DATA.
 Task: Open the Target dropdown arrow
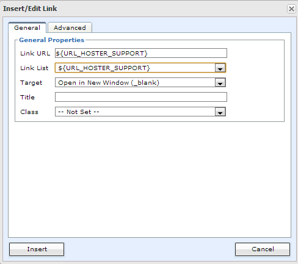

--

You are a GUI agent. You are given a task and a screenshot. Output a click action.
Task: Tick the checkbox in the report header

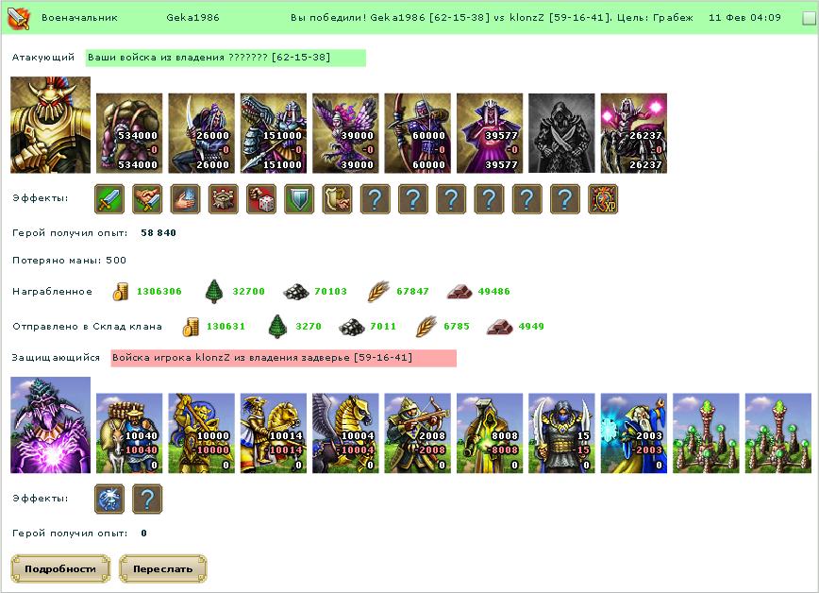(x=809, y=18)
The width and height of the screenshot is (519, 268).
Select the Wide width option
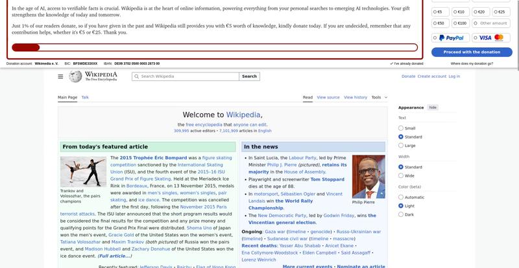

DIRECTIONS. In the listing above, find the line with "The width and" and the line with "Select the Wide width option". Output those two lines and every line between them, exactly as written.

EXERCISE RESULT.
The width and height of the screenshot is (519, 268).
Select the Wide width option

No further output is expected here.